Exercise passage
ROS play a crucial role in normal thyroid function. Thyroid cells release oxidases, which catalyse ROS production. The generation of H2O2, which is required for iodination and the coupling of Iodotyrosine and Iodothyronine, as well as the synthesis of thyroid hormones are all regulated by inositols, which also play a role in normal thyroid function. Hypothyroidism may develop from inadequate thyroid hormone synthesis caused by an inositol deficit or impairment of the inositol cascades, which may be made worse by an increased requirement for inositols in response to high TSH levels. Treatment of hypothyroidism with myoinositol substantially reduces TSH levels. When used in combination with metformin and selenium, it has been shown to be more effective than inositol only therapy.

The synthesis of Thyroxine (T4) and Triiodothyronine (T3) catalyzed by Thyroid Peroxidase (TPO) in thyroid follicles is a very complex process involving ROS, notably, H2O2. In the first phase of thyroid hormone production, during iodide oxidation, ROS are already crucial. Additionally, thyroid hormones regulate metabolism by influencing mitochondrial activity. Because of the reliance on ROS in its function, the thyroid is particularly exposed to oxidative damage. Therefore, the antioxidant defense system of the thyroid must effectively regulate ROS production and scavenging.

[Stored items]
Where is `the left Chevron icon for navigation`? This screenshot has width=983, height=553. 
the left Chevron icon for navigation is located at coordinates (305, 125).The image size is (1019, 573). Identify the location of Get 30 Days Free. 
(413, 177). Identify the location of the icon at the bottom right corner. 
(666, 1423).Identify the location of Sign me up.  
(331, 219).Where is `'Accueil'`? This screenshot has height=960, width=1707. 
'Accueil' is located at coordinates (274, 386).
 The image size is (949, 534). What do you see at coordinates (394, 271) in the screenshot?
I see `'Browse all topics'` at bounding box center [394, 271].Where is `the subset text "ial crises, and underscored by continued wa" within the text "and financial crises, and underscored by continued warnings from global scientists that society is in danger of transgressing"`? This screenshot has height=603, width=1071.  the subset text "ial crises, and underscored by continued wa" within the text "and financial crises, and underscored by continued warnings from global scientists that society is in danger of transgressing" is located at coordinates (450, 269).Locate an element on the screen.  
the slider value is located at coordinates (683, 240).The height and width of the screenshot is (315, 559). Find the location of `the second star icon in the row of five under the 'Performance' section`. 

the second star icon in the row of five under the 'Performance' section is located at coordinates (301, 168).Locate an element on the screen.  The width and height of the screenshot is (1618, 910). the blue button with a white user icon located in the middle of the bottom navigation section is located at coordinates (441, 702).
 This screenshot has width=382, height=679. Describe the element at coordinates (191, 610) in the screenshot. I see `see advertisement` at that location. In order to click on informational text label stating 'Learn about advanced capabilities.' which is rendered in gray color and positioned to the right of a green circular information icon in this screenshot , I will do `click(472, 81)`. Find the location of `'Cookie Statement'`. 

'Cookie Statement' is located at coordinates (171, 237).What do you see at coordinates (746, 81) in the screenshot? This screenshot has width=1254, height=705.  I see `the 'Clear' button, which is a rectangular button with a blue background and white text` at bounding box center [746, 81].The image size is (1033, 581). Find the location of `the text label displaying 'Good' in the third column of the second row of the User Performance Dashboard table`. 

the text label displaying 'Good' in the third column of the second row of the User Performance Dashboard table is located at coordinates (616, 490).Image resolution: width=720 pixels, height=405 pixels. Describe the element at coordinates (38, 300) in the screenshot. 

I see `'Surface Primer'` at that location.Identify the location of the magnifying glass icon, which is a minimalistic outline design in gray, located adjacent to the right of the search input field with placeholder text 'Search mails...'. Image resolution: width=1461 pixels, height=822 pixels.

Action item
Output the text on ROS and thyroid function word for word, from "ROS play a crucial" to "inositol only therapy.".

Solution below
ROS play a crucial role in normal thyroid function. Thyroid cells release oxidases, which catalyse ROS production. The generation of H2O2, which is required for iodination and the coupling of Iodotyrosine and Iodothyronine, as well as the synthesis of thyroid hormones are all regulated by inositols, which also play a role in normal thyroid function. Hypothyroidism may develop from inadequate thyroid hormone synthesis caused by an inositol deficit or impairment of the inositol cascades, which may be made worse by an increased requirement for inositols in response to high TSH levels. Treatment of hypothyroidism with myoinositol substantially reduces TSH levels. When used in combination with metformin and selenium, it has been shown to be more effective than inositol only therapy.